▶ WHAT IS EXPECTED
An exact reproduction of all entries is expected.

★ ★ ★ ★ ★ ★ ★

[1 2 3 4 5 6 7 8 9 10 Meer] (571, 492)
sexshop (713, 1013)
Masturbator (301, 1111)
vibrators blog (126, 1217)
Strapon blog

★ ★ ★ ★ ★ ★ ★

▶ RESPONSE TO THE TASK
[1 2 3 4 5 6 7 8 9 10 Meer] (571, 492)
sexshop (713, 1013)
Masturbator (301, 1111)
vibrators blog (126, 1217)
Strapon blog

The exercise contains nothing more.